Spring is arriving... slowly

 In my corner of Cambridgeshire, as in much of the rest of the UK, spring has finally arrived, though it did so very slowly. 'April is the cruellest month', wrote TS Eliot, and it certainly felt that way, with almost constant northerly winds, chilly days and nights, frosty starts and no rainfall for what seemed like weeks on end. This has culminated in a stormy couple of days at the start of May, but now at last it looks like we are heading into some calmer, and slightly warmer, weather.

Everything in the garden seems to be about two weeks behind where it was last year. I've only just started to pick my asparagus - last year I was happily eating it mid/late April. The crab apple blossom  started to open a good fortnight or so later than last year. And although I've seen the occasional swallow when I've been out running or walking, or at the local gravel pits, I've yet to see one from the house.

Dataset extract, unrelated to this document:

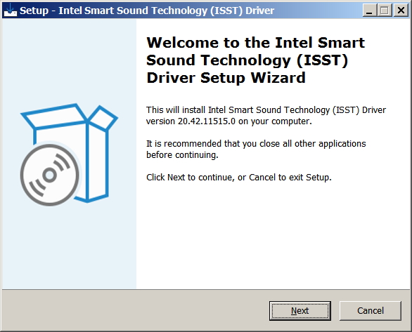
Task: Click the box's open right flap
Action: (102, 117)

Nevertheless, the wildlife perseveres, and there has been plenty of courting and nest-building going on.


Out for a run on the first day of spring (March 20th), I heard my first chiffchaff of the year.

And while out running, again, I found my first swallow of 2021 (April 13th)...

We had a visitor to the garden a couple of weeks ago - I sometimes see these out in the fields, and I've caught them very occasionally on my trail cam at night, but this one was happily grazing mid-afternoon.

 And to start the month of May off, I had a chilly walk around the fields, which are now eye-wateringly yellow with oilseed rape. A very nice birding tick was a fly-by from a Little egret!

Roll on some warmer weather!

Wednesday, 27 January 2021

Your local patch

 Lockdown#3 drags on here in the UK, and I for one am keen for some fresh air and nature, even though it is the middle of winter. As an incentive to get out of the house (once per day!) I am doing a virtual Land's End to John O'Groats challenge. I'm alternating running and walking days, and the walking days are all done on the farm tracks, footpaths and bridleways around and about the village - my local patch.

I do feel really fortunate to be living in the countryside, with lots of green space and walking opportunities everywhere, and the nature and wildlife that goes along with that. But your local patch can be just as intriguing no matter where you are - the chance to watch the changes over the seasons, to find the rhythms of nature, and to notice the life all around is not to be missed.

One great activity for a local patch is to keep a local patch bird list. My regular walking routes include various paths and loops, but all cover much the same area, and I have this set up as one of my 'places' on the BTO BirdTrack site. I've had this set up for years, but fell out of the habit of regularly logging anything - until now! On my walks I'm now looking and listening for bird life, and I'm looking forward to the arrival of spring and summer visitors. It's given me a focus, and I'm noticing things like how the weather affects the birds I see or don't see, and I'm getting familiar with some of the birds too - I know where the kestrel hangs out, the territories of the two pairs of crows, the buzzard's favourite perch.

 And this is all adding to the BirdTrack data, contributing to ongoing research into trends in bird populations and movements. What's not to like!


Getting to know your local patch, wherever you are, is a great way to connect with nature!